Collected data entries:
- Opening Delimiter -

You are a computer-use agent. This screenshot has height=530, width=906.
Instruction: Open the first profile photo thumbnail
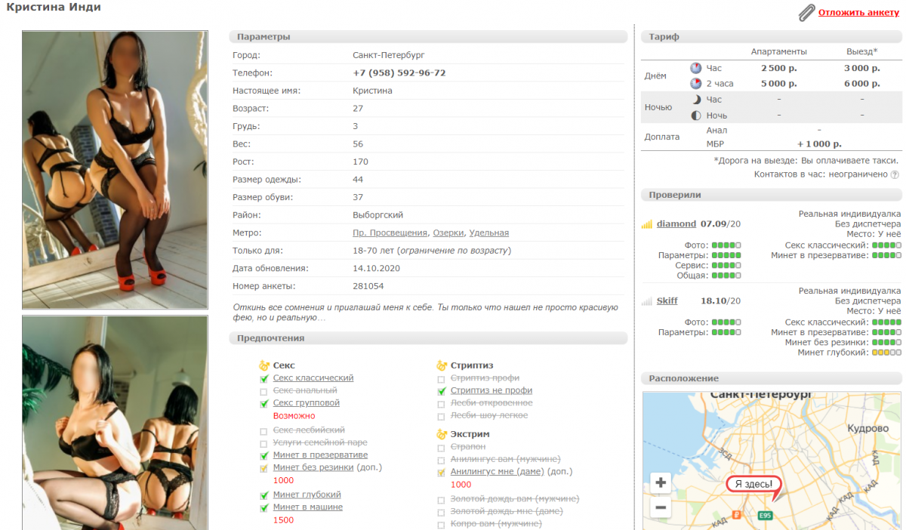coord(115,170)
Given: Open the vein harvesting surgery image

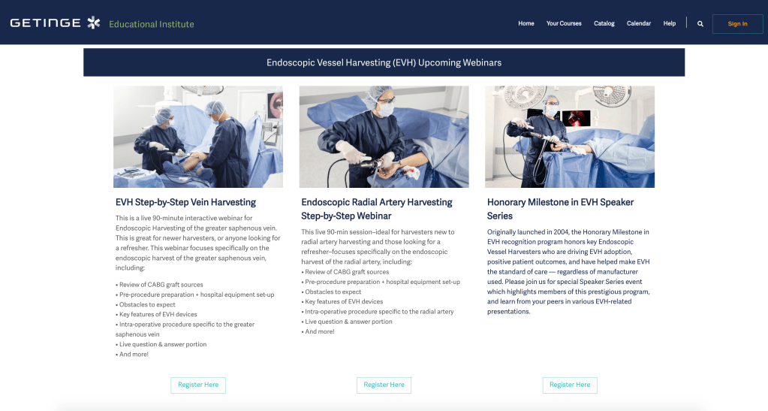Looking at the screenshot, I should tap(198, 137).
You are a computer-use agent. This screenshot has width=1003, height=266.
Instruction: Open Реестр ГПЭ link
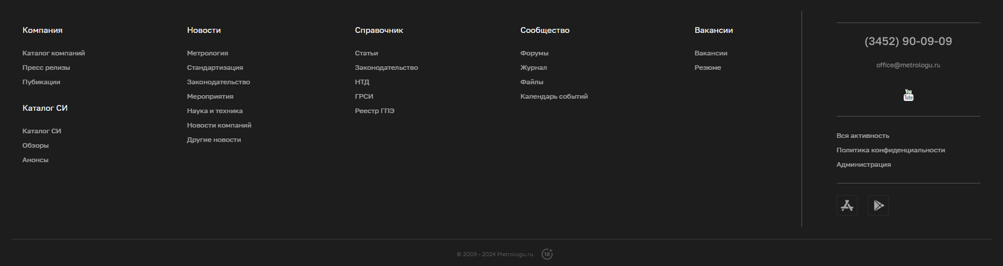pos(374,111)
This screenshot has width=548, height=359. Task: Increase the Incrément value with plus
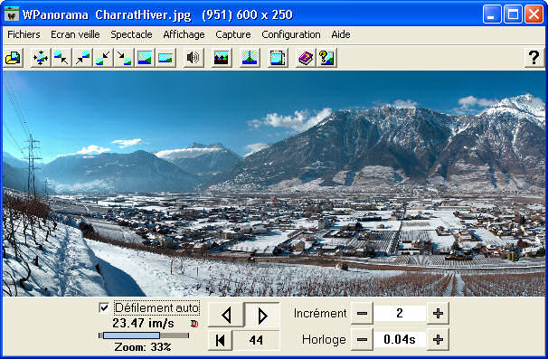coord(438,313)
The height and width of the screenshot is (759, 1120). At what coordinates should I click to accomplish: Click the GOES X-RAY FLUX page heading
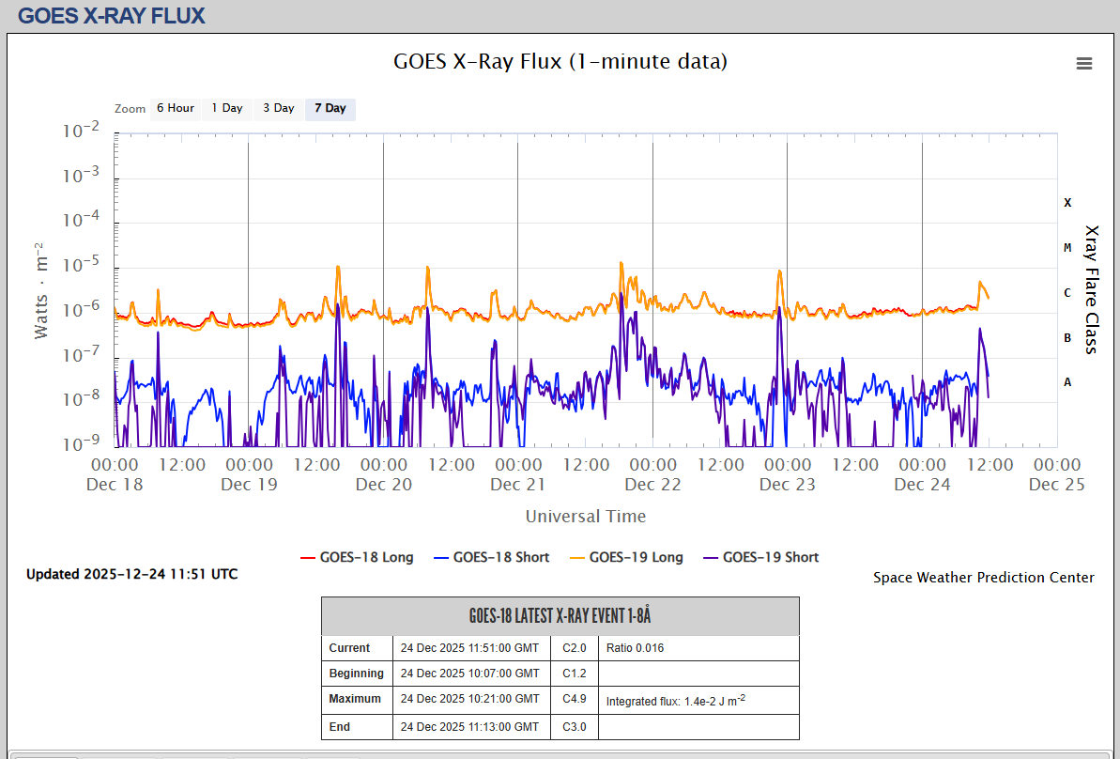pyautogui.click(x=112, y=16)
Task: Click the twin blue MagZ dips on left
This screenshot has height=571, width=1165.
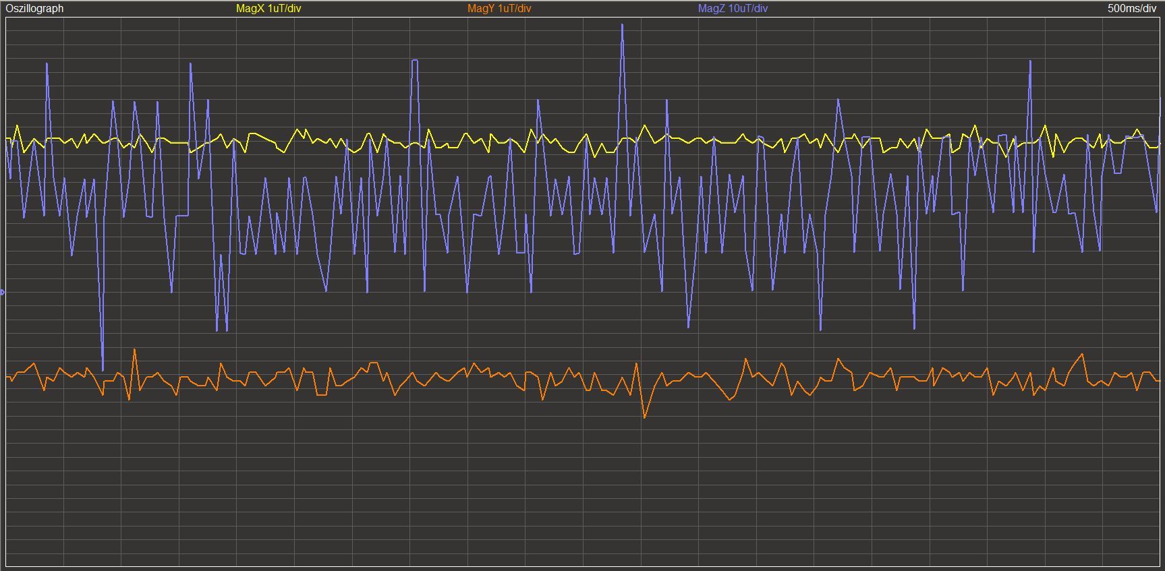Action: tap(221, 330)
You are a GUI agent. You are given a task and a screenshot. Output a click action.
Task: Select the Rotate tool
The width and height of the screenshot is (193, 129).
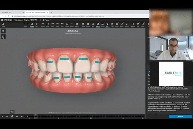[31, 25]
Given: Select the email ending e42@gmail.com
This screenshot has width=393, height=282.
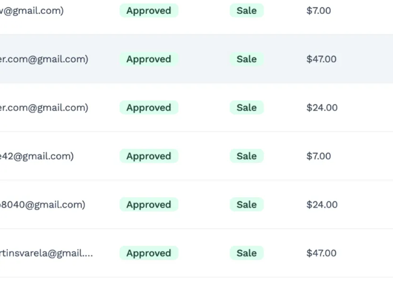Looking at the screenshot, I should [x=37, y=156].
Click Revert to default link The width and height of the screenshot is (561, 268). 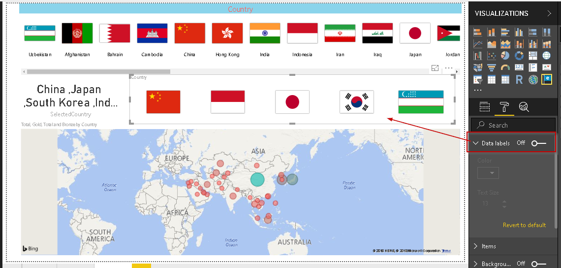[524, 225]
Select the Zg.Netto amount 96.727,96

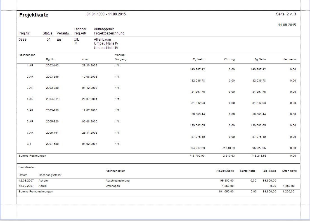(x=258, y=148)
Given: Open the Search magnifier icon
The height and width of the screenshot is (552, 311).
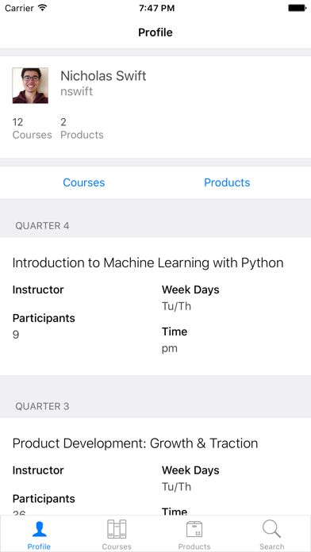Looking at the screenshot, I should point(271,529).
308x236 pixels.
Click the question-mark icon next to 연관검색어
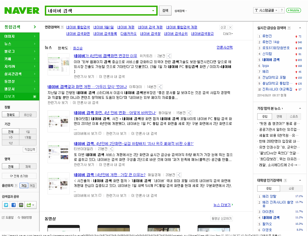[62, 27]
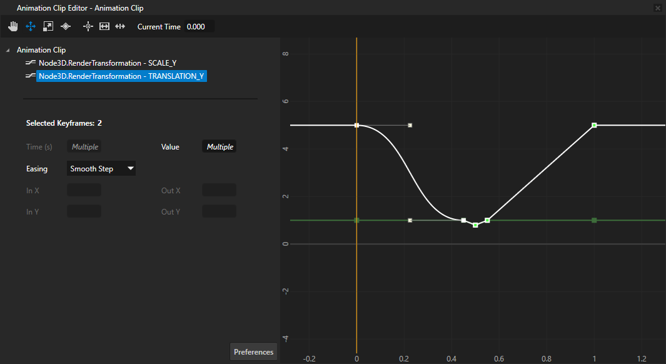The image size is (666, 364).
Task: Click the fit-horizontally toolbar icon
Action: (x=104, y=26)
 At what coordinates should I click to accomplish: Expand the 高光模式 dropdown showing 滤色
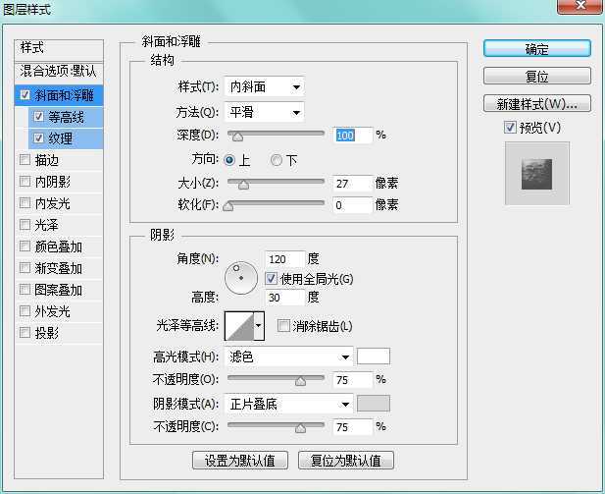pyautogui.click(x=288, y=357)
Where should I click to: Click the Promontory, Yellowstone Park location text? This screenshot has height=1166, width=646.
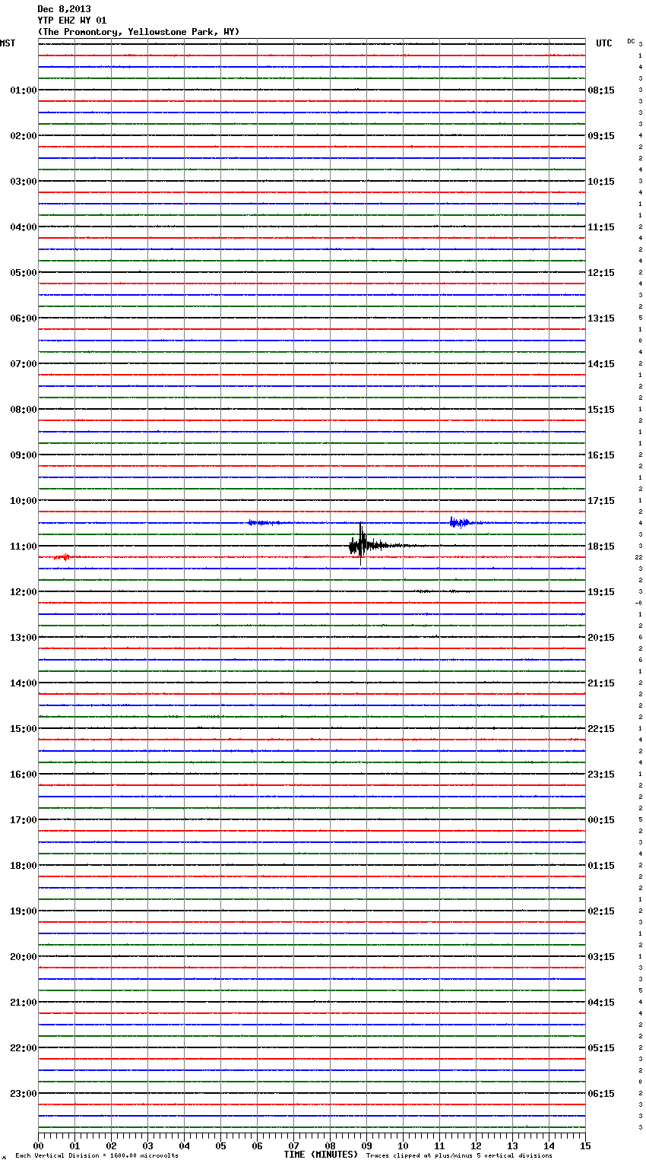138,32
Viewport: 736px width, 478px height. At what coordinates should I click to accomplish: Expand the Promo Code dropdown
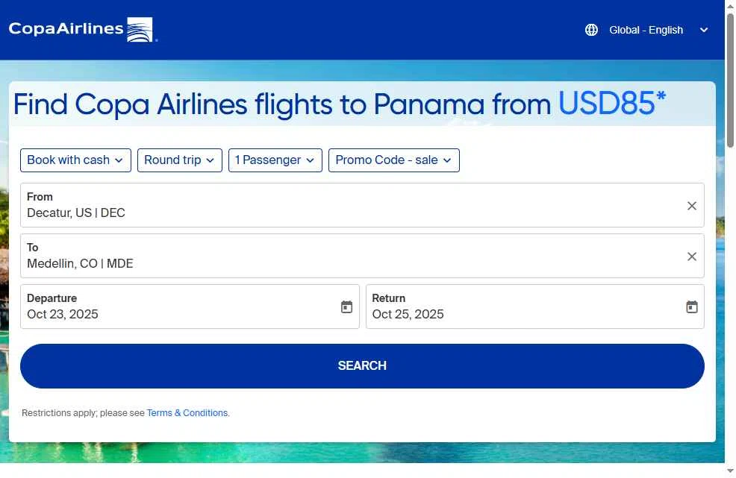(393, 160)
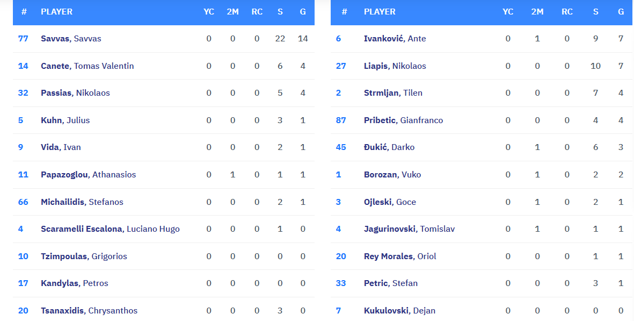This screenshot has height=321, width=634.
Task: Click Đukić, Darko player link
Action: tap(389, 147)
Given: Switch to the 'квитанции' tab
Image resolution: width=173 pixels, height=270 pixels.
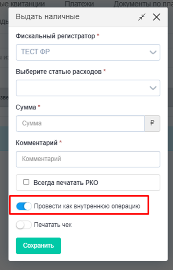Looking at the screenshot, I should pos(22,4).
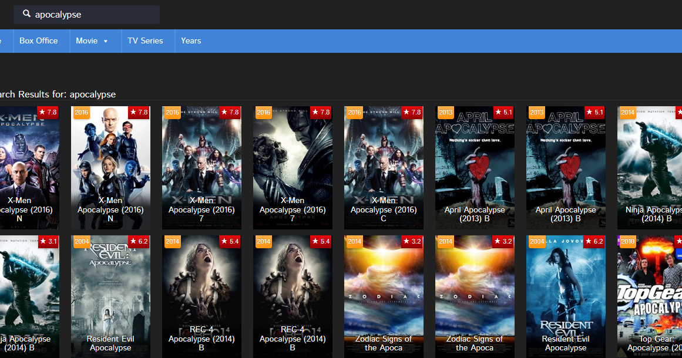Click the search magnifier icon

point(27,14)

- Closing Delimiter -

* Exercise *
Return exactly the lines above, from the one with "The height and width of the screenshot is (552, 311)." up to and including the one with "308x236 pixels.", and include no pictures.

* Answer to the exercise *
The height and width of the screenshot is (552, 311).
Looking at the screenshot, I should point(271,529).
308x236 pixels.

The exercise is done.